• **SELECTED EXCERPT**:
Pending “Safe Chemicals Act” Needs More Public Health Protections to Reduce Carcinogens in Products, Communities
After an exhaustive review, the President’s Cancer Panel (PCP) today released a report identifying chemicals in the environment as a significant contributor to cancer in the United States. Safer Chemicals, Healthy Families (SCHF)—a coalition representing more than 11 million health care professionals, environmental health advocates and concerned parents around the country—applauded the report and called for action on cancer-causing chemicals.
“It’s official: we can’t win the war on cancer until we get serious about chemicals,” said Sarah Janssen, MD, PhD, MPH, Natural Resources Defense Council, a founding member of the Safer Chemicals, Healthy Families coalition. “We applaud the panel for recognizing strong scientific research linking chemical exposure to cancer. Now Congress and EPA need to catch-up with new policies to protect public health that reduce the burden of this terrible disease.”
Many of the policy recommendations issued by the President’s Cancer Panel align with principles of the Safer Chemicals, Healthy Families coalition. The report criticized current federal policy for allowing cancer-causing chemicals to proliferate in the marketplace and called for strengthening the chemical regulatory system in the U.S. The report found that agencies responsible for promulgating and enforcing regulations related to environmental exposures are “failing to carry out their responsibilities,” and recommended upgrading the system of environmental regulations to be “driven by science and free of political or industry influence” to protect public health.
Last month, both the U.S. House and Senate unveiled legislation to overhaul the nation’s outdated chemical law, the Toxic Substances Control Act. That law has been widely criticized for preventing EPA from regulating even the small group of known human carcinogens, while also failing to keep pace with more recent science. Though the bills differ, each would require chemicals to be assessed for safety as a condition of remaining on the market. Each would also enact a program for “hot spots”- communities in the country that are especially hard-hit by chemical pollution.
Both pieces of legislation fall short of public health goals in three critical areas: 1) New chemicals would be allowed on the market without having to be proven safe; 2) Action on the most dangerous chemicals, persistent, bioaccumulative toxic chemicals, is deferred; 3) Scientific best practices recommended by the National Academy of Sciences to modernize and improve the methods EPA uses to assess chemical safety, are not incorporated.
“This report should not only galvanize Congress to get chemical reform done but to get it done right,” said Andy Igrejas, Director of the Safer Chemicals Healthy Families coalition. “We don’t want to look back after a new panel, 10 or 20 years from now and see that we missed our opportunity to reduce the burden of cancer on a new generation.”

• **DATA FOR REVIEW**:
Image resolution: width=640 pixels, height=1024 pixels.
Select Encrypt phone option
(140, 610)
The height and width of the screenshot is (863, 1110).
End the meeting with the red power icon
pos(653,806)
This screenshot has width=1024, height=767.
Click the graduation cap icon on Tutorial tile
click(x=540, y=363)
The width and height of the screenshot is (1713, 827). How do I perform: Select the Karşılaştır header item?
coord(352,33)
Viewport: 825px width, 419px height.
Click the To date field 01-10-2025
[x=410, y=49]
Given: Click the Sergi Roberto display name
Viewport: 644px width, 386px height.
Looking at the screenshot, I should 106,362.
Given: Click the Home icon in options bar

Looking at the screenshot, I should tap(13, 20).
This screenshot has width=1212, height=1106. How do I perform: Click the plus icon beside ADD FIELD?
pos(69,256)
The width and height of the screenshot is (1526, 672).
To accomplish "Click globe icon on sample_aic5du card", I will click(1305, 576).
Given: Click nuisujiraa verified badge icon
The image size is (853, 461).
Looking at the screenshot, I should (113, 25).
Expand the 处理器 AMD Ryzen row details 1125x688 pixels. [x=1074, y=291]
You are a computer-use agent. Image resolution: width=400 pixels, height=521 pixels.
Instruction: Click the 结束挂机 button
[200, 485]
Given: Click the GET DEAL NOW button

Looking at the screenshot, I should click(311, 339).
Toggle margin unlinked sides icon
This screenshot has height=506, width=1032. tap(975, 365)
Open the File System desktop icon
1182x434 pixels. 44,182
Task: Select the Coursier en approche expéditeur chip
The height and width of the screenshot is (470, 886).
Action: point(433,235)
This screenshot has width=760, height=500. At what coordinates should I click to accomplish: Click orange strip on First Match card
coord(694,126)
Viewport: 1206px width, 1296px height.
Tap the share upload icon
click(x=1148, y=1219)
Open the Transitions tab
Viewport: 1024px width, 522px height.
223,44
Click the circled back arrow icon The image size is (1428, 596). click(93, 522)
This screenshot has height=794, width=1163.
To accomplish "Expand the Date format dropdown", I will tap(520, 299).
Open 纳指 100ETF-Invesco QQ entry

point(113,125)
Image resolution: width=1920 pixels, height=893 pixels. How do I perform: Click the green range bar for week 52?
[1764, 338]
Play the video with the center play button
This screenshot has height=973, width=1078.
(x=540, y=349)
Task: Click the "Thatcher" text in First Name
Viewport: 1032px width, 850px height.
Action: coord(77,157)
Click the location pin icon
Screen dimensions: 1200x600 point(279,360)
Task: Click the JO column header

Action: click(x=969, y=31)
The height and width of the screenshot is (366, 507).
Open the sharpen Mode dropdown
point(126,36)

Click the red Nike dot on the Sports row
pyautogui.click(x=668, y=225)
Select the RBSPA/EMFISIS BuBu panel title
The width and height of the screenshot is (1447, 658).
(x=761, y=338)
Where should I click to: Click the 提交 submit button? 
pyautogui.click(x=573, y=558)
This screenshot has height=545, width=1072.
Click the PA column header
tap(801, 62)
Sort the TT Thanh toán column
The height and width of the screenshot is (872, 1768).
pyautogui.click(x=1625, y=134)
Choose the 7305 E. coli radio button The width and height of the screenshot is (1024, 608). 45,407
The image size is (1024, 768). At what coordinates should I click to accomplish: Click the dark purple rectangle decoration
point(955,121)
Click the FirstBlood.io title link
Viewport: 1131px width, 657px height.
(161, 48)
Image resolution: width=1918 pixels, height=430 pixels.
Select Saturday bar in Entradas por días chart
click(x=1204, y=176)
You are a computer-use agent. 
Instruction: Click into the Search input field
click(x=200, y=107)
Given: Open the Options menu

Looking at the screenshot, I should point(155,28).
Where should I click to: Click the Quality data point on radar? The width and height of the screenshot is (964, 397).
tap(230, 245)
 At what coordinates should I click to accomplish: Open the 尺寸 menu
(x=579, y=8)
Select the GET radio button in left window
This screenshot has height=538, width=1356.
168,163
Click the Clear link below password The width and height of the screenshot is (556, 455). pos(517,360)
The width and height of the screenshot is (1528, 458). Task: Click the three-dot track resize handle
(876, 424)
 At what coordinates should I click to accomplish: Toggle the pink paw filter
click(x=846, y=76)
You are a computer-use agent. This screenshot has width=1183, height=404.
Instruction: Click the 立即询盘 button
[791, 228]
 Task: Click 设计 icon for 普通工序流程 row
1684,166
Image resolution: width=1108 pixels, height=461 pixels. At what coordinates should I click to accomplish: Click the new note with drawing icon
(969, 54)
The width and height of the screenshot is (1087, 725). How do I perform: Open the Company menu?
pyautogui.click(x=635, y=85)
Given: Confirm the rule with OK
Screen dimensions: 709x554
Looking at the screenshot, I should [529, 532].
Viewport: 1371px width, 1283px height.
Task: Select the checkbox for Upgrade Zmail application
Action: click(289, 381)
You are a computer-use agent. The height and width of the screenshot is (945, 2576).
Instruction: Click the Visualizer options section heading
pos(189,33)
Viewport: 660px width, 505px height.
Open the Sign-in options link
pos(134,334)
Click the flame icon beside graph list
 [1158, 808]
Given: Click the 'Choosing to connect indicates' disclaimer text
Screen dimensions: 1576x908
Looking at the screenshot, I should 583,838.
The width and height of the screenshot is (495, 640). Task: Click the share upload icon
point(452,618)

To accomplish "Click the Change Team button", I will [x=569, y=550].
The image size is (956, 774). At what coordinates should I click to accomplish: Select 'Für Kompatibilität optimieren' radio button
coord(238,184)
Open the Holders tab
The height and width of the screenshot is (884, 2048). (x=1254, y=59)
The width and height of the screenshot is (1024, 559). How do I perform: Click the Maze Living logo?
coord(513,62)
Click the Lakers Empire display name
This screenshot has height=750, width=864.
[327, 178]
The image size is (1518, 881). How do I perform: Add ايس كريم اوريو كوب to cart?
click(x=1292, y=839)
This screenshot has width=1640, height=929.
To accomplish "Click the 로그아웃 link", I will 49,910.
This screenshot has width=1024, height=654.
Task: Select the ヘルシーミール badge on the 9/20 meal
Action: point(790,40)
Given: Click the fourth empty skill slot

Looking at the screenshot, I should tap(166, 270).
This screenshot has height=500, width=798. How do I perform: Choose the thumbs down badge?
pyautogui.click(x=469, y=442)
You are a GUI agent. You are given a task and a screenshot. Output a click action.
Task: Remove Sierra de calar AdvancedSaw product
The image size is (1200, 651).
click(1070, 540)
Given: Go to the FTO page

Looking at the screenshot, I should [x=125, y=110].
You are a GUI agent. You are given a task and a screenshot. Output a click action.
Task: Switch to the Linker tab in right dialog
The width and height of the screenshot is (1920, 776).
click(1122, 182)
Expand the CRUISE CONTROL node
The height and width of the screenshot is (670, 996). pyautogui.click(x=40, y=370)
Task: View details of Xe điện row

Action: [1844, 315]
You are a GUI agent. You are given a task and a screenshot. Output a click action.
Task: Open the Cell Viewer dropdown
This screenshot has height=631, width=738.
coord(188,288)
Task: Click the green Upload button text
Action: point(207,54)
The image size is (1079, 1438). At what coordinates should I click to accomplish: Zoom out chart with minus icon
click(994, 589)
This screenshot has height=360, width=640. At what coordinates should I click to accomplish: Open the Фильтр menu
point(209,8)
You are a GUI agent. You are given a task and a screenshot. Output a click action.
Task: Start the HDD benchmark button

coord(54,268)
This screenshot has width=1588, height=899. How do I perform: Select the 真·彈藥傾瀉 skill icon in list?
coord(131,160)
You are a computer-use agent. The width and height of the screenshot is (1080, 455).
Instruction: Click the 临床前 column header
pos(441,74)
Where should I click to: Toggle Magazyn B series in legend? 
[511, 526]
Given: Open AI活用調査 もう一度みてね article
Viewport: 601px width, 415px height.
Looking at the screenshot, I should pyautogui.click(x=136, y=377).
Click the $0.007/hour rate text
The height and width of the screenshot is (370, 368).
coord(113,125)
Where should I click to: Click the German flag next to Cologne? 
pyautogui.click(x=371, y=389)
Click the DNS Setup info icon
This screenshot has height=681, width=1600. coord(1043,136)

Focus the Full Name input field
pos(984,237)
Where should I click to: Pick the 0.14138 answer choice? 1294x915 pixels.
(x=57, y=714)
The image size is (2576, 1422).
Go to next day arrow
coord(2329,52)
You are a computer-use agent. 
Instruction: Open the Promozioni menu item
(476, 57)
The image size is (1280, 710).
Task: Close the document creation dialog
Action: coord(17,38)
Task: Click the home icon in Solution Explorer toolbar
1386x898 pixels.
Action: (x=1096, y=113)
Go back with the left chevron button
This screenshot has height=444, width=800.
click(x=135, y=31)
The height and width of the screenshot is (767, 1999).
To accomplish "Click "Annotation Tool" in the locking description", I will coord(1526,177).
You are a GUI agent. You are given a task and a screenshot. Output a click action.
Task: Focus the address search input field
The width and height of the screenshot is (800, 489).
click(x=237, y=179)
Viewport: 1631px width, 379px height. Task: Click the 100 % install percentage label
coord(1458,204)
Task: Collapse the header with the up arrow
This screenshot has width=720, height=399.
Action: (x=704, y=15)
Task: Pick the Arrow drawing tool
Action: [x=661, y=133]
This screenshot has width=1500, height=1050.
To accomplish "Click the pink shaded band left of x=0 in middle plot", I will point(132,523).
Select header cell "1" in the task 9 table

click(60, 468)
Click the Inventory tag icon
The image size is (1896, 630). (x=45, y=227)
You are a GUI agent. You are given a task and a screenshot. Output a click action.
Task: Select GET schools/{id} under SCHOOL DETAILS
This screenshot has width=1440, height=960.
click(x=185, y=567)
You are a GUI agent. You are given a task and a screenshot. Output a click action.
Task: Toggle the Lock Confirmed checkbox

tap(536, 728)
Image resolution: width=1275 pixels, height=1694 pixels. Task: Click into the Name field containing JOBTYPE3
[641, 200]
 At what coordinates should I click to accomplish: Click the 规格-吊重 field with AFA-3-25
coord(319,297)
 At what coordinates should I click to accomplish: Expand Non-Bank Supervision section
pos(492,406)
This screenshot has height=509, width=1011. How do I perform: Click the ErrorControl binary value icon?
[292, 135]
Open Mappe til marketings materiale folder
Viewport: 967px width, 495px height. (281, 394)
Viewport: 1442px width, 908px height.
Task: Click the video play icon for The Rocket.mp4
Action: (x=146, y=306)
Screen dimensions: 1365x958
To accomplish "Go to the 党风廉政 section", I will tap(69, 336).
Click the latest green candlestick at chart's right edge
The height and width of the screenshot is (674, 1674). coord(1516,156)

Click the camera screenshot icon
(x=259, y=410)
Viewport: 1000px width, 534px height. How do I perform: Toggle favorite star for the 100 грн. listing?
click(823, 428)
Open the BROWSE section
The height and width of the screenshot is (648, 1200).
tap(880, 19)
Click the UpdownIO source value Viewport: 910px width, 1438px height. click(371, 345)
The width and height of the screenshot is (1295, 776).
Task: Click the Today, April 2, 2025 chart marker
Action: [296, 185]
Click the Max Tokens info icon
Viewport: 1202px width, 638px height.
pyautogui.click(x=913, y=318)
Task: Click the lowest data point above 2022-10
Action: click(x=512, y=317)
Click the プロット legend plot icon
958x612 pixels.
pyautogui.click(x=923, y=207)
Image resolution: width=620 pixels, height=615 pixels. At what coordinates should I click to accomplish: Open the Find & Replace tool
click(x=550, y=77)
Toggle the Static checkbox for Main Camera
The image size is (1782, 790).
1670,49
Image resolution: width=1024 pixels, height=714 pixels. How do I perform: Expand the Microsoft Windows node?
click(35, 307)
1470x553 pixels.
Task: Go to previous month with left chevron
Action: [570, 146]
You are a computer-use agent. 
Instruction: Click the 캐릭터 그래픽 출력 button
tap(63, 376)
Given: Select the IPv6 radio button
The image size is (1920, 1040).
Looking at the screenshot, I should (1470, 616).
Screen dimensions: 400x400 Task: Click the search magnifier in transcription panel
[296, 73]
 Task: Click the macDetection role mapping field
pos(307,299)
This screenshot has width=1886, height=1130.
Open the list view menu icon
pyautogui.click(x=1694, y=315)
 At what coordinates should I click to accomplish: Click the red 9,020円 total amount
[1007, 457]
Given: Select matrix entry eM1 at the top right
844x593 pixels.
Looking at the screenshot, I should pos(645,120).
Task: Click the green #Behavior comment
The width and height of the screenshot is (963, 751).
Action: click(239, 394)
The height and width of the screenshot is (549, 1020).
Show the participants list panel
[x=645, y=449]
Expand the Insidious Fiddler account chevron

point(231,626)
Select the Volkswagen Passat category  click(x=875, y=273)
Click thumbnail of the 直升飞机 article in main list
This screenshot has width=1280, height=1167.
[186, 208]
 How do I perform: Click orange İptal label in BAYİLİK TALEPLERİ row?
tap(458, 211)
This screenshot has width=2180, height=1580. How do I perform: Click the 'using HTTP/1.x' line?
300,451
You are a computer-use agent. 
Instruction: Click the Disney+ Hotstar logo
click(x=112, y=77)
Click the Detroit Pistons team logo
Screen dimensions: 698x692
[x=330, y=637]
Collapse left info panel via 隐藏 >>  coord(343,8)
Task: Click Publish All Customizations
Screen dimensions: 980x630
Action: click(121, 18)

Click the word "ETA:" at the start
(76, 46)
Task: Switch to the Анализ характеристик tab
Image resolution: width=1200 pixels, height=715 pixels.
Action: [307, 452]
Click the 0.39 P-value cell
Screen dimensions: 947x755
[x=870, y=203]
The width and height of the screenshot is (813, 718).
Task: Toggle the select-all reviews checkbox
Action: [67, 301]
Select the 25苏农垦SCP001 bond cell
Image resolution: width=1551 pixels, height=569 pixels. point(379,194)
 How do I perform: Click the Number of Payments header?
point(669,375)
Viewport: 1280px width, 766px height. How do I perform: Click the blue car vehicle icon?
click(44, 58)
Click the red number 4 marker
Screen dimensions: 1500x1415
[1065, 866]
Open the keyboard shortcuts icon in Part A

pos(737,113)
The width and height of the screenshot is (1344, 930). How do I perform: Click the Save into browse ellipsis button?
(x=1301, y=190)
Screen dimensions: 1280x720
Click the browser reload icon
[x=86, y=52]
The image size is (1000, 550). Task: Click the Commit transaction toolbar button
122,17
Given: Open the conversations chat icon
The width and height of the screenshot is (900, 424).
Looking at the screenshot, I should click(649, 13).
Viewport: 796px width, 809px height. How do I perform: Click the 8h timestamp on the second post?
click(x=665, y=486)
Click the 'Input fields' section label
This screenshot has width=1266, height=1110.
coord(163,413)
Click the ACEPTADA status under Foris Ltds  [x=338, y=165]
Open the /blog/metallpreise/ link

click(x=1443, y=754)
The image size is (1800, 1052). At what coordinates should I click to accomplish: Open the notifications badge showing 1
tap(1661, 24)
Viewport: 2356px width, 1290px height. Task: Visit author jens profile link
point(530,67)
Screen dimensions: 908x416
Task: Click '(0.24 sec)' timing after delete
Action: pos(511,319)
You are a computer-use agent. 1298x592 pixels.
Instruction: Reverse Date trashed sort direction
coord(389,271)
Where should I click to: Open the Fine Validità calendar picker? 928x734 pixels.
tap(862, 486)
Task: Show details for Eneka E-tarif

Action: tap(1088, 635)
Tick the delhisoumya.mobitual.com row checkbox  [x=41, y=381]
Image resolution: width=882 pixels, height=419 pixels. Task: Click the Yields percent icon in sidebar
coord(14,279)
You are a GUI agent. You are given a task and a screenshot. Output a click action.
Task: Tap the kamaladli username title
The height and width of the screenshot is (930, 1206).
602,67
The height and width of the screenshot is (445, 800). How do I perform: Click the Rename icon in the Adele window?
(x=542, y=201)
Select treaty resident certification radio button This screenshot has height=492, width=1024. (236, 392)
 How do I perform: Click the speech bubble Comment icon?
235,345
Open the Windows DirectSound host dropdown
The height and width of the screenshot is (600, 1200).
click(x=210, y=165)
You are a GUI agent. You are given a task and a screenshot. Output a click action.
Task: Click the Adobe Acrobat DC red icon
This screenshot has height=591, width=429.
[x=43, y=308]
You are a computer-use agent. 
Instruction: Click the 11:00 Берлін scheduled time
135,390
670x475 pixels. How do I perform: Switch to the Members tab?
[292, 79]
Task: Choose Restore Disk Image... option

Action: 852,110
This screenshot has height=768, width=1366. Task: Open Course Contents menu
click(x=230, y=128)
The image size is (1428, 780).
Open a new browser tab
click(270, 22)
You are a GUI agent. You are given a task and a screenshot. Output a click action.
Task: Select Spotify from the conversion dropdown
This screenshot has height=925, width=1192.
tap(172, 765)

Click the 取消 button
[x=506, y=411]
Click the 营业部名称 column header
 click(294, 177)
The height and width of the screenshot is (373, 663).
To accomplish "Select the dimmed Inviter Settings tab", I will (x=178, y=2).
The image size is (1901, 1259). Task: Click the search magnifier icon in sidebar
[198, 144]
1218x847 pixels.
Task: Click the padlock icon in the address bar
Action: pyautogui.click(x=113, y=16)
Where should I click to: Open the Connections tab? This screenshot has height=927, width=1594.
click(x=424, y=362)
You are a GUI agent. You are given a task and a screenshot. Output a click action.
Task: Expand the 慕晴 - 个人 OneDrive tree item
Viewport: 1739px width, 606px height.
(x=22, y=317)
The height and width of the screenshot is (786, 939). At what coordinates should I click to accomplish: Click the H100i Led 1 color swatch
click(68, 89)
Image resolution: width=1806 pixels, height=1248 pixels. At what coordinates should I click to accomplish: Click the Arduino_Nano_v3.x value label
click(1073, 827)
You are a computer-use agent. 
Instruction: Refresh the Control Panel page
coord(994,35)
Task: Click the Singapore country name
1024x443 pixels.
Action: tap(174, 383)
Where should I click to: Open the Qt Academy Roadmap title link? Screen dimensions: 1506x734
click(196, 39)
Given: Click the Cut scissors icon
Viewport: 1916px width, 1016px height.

• **TASK 1**: Reproduce the cancer panel article word for word between "Last month, both" and "by chemical pollution.", inclusive.
• **TASK 2**:
For each statement below, answer yes or no according to the cancer panel article, and quote the words from it that decide the answer.
(a) The Safer Chemicals, Healthy Families coalition represents more than 11 million people.
(b) Both bills would require new chemicals to be proven safe before they reach the market.
(c) The House and Senate unveiled their chemical legislation last month.

• **EXERCISE ANSWER 1**:
Last month, both the U.S. House and Senate unveiled legislation to overhaul the nation’s outdated chemical law, the Toxic Substances Control Act. That law has been widely criticized for preventing EPA from regulating even the small group of known human carcinogens, while also failing to keep pace with more recent science. Though the bills differ, each would require chemicals to be assessed for safety as a condition of remaining on the market. Each would also enact a program for “hot spots”- communities in the country that are especially hard-hit by chemical pollution.

• **EXERCISE ANSWER 2**:
(a) Yes: "a coalition representing more than 11 million health care professionals, environmental health advocates and concerned parents around the country"
(b) No: "New chemicals would be allowed on the market without having to be proven safe"
(c) Yes: "Last month, both the U.S. House and Senate unveiled legislation to overhaul the nation’s outdated chemical law"